(17α)-17-hydroxy-3-oxoandrost-4-ene-17-carbonitrile

Administrative data

Description of key information

Skin irritation (Rabbit, GLP, comparable to OECD TG 404): not skin irritating
[Schering AG, Report No. 6482, 1985-03-08]
Eye irritation (Rabbit, GLP, comparable to OECD TG 405): not eye irritating
[Schering AG, Report No. 6512, 1985-03-20]
Eye irritation (Rabbit, GLP,  comparable to OECD TG 405): not eye irritating
[Schering AG, Report No. 6510, 1985-03-28]

Key value for chemical safety assessment

Skin irritation / corrosion

Endpoint conclusion

Endpoint conclusion:

no adverse effect observed (not irritating)

Eye irritation

Endpoint conclusion

Endpoint conclusion:

no adverse effect observed (not irritating)

Additional information

The single dermal administration of 0.5 g AD-Cyanhydrin (ZK 74.804) to male and female rabbits for an exposure period of 4 h was tolerated without any incompatibility reaction. Therefore, according to EU classification criteria the substance is not skin irritating.

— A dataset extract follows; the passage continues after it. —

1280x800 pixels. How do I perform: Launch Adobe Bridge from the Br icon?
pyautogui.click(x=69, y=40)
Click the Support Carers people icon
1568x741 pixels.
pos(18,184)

In one eye irritation study the single administration of AD-Cyanhydrin into the right eye of 2 male and 2 female rabbits with a volume of 100 mg/eye resulted in moderate local incompatibility reactions on the conjunctiva (including concjunctiva tertia andsclera) such as reddening, swelling and vessel injections and slight vessel injections of the iris, eyelid closure, slight secretion and reddening of the skin of the eyelid on the application day. All findings were transient with decreasing intensity from day 2 onwards and all animals were without findings on day 4.

The above mentioned findings were classified at that time as moderate local incompatibility reactions but according to the system of evaluation recommended for EU, the mean values of findings relevant for classification at the time-points 24, 48 and 72 hours after administration were 0 for the cornea, 0.3 for the iris and conjuntival swelling and 0.6 for conjunctival reddening. Therefore, according to EU classification criteria the test substance is not eye irritating. However, it has to be mentioned that due to the low bulk density of the test substance the application volume was too big and a considerable amount of the test substance was lost after application. The remaining substance on the conjunctiva stuck together forming lumps of various size. Therefore, it was assumed that the observed findings were provoked by the physical characteristics of the compound and it was decided to perform another study using 10 mg test substance/eye only.

In a second study the single administration of AD-Cyanhydrin into the right eye of 1 male and 2 female rabbits with a volume of 10 mg/eye without rinsing the eyes resulted in slight transient local incompatibility reactions (after application slight reddening and vessel injections of the conjunctivae in all treated eyes, slight transient swelling of the conjunctiva in two animals and incomplete eyelid closure and reddening of the eyelid in one animal). All animals were without findings from day 3 onwards. The findings were assumed to be provoked by the physical characteristic of the compound (forming lumps in contact with lacrimal fluid). No substance related findings were observed in additional 6 animals where the eyes were rinsed after an exposure time of 4 or 30 seconds, respectively. Slight local incompatibility reactions such as reddenings and vessel injections were due to the rinsing procedure and were seen in the same intensity, frequency and duration also in the respective control eyes.

According to the system of evaluation recommended for EU, the mean values of findings relevant for classification at the time-points 24, 48 and 72 hours after administration (for animals without rinsing the eyes) were 0 for the cornea, iris, conjuntival swelling and 0.2 for conjunctival reddening. Therefore, according to EU classification criteria the test substance is not eye irritating.

Justification for classification or non-classification

Based on the study results a classification according to Directive 67/548/EEC and Regulation (EC) No. 1272/2008 (CLP) is not required.